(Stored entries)
╭──

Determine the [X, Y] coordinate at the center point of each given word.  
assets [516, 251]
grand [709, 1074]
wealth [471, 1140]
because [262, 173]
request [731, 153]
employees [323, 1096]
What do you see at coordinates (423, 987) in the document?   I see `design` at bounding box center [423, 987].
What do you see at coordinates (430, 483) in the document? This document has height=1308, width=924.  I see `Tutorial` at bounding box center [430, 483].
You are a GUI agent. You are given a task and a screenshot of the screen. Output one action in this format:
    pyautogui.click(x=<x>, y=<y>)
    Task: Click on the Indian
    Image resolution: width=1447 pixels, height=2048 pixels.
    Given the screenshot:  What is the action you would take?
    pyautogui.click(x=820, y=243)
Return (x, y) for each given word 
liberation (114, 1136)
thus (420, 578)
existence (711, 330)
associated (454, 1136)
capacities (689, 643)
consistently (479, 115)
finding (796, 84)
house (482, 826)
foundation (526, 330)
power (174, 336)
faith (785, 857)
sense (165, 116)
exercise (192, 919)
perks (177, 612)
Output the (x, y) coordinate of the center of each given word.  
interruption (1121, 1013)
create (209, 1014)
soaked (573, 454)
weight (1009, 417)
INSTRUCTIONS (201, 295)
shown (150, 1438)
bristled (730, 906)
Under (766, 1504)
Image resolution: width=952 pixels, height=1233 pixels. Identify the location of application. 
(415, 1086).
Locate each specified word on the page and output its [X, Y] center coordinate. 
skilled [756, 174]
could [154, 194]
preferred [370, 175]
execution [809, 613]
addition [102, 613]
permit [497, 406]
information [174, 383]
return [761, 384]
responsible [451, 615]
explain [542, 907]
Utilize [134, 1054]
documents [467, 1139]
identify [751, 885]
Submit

╰──

Render the stretch of records from the first line through the line containing "exercise (192, 919)" as a JSON list of strings, with one string per line and blank lines omitted.

[
  "Determine the [X, Y] coordinate at the center point of each given word.  ",
  "assets [516, 251]",
  "grand [709, 1074]",
  "wealth [471, 1140]",
  "because [262, 173]",
  "request [731, 153]",
  "employees [323, 1096]",
  "What do you see at coordinates (423, 987) in the document?   I see `design` at bounding box center [423, 987].",
  "What do you see at coordinates (430, 483) in the document? This document has height=1308, width=924.  I see `Tutorial` at bounding box center [430, 483].",
  "You are a GUI agent. You are given a task and a screenshot of the screen. Output one action in this format:",
  "    pyautogui.click(x=<x>, y=<y>)",
  "    Task: Click on the Indian",
  "    Image resolution: width=1447 pixels, height=2048 pixels.",
  "    Given the screenshot:  What is the action you would take?",
  "    pyautogui.click(x=820, y=243)",
  "Return (x, y) for each given word ",
  "liberation (114, 1136)",
  "thus (420, 578)",
  "existence (711, 330)",
  "associated (454, 1136)",
  "capacities (689, 643)",
  "consistently (479, 115)",
  "finding (796, 84)",
  "house (482, 826)",
  "foundation (526, 330)",
  "power (174, 336)",
  "faith (785, 857)",
  "sense (165, 116)",
  "exercise (192, 919)"
]